It was necessary then, for some one to undertake to get Le Chevalier out of the Temple, as he would not break his parole when he was outside; and this explains the simulated escape. What cannot be established, unfortunately, is the part taken by Fouché and Réal. Were they the instigators or the dupes? Did they esteem it better to feign ignorance, or was it in reality the act of subalterns working unknown to their chiefs? In any case, no one for a moment believed in the wall two yards thick bored through in one night by the aid of a fork, any more than in the rope-ladder made from a pair of nankeen breeches. Réal, in revenge, dismissed the concierge of the prison, put the gaoler Savard in irons, and exacted a report on "all the circumstances that could throw any light on the acquaintances the prisoner must have had in the prison to facilitate his escape."
It seems very probable that Licquet, either directly or through an agent like Perlet, in whom Le Chevalier had the greatest confidence, had had a hand in this escape. As soon as the prisoner was free, as soon as Mme. Acquet had given up all her secrets as the price of her lover's liberty, it only remained to secure him again, and the means employed to gain this end must have been somewhat discreditable, for in the reports sent to the Emperor, who was daily informed of the progress of the affair, things were manifestly misrepresented. The following facts cannot be questioned: Le Chevalier had found in Paris "an impenetrable retreat where he could boldly defy all the efforts of the police;" Fouché, guessing at the feelings of the fugitive, issued a warrant against Mme. Thiboust. By whom was Le Chevalier informed in his hiding-place of his sister-in-law's arrest?

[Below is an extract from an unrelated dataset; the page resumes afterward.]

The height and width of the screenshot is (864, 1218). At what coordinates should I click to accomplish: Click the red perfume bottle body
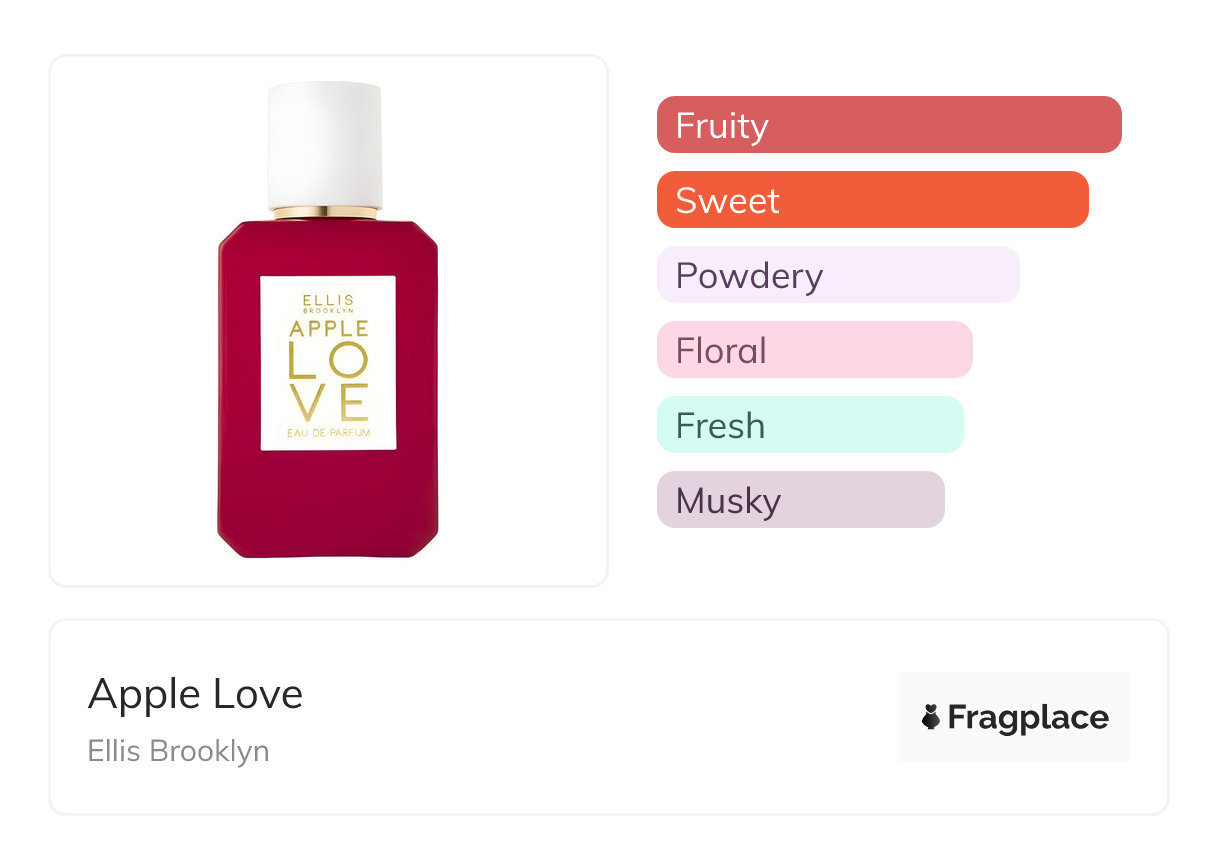327,500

It is here, evidently, that a third person intervened. However that may be, the outlaw wrote to Fouché "offering to show himself as soon as the woman who acted as a mother to his son should be set at liberty." Fouché had Mme. Thiboust brought before him, and gave her a safe conduct of eight days for Le Chevalier, with positive and reiterated assurance that he would give him a passport for England as soon as he should deliver himself up.
Mme. Thiboust returned home to the Rue des Martyrs, where Le Chevalier came to see her; it was the evening of the 5th of January, 1808. He covered his little son with kisses and put him in bed: the child always remembered the caresses he received that evening. Mme. Thiboust, who did not put much faith in Fouché's promises, begged her brother-in-law to flee. "No, no," he replied; and later on she reported his answer thus: "The minister has kept his promise in setting you at liberty and I must keep mine—honour demands it; to hesitate would be weak, and to fail would be a crime." On the morning of the 6th, persuaded—or pretending to be—that Fouché was going to assist his crossing to England, he embraced his child and sister-in-law.
"Come," he said, "it is Twelfth-Night, and it is a fine day; have a mass said for us, and get breakfast ready. I shall be back in two hours."
Two hours later Inspector Pasque restored him to the Temple, and saw that he was put "hands and feet in irons, in the most rigorous seclusion, under the surveillance of a police agent who was not to leave him day or night."
The same evening Fouché sent the Emperor a report which contained no mention of the chivalrous conduct of Le Chevalier; it said that "the police had seized this brigand at the house of a woman with whom he had relations, and that they had succeeded in throwing themselves upon him before he could use his weapons." On the morning of the 9th, Commandant Durand, of the staff, presented himself at the Temple, and had the irons removed from the prisoner, who appeared at noon before a military commission in a hall in the staff office, 7 Quoi Voltaire. This expeditious magistracy was so sparing of its paper and ink that it took no notes. It played, in the social organisation, the rôle of a trap into which were thrust such people as were found embarrassing. Some were condemned whose fate is only known because their names have been found scribbled on a torn paper that served as an envelope for police reports.
Le Chevalier was condemned to death; he left the office of the staff at four o'clock and was thrown into the Abbaye to await execution. While the preparations were being made he wrote the following letter to Mme. Thiboust who had been three days without news, and it reached the poor woman the next day.
"Saturday, 9 January, 1808.
"I am going to die, my sister, and I bequeath you my son. I do not doubt that you will show him all a mother's tenderness and care. I beg you also to have all the firmness and vigilance that I should have had in forming his character and heart.
"Unfortunately, in leaving you the child that is so dear to me, I cannot also leave you a fortune equal to that which I inherited from my parents. I reproach myself, more than for any other fault in my life, for having diminished the inheritance they transmitted to me. Bring him up according to his actual fortune, and make him an artisan, if you must, rather than commit him to the care of strangers.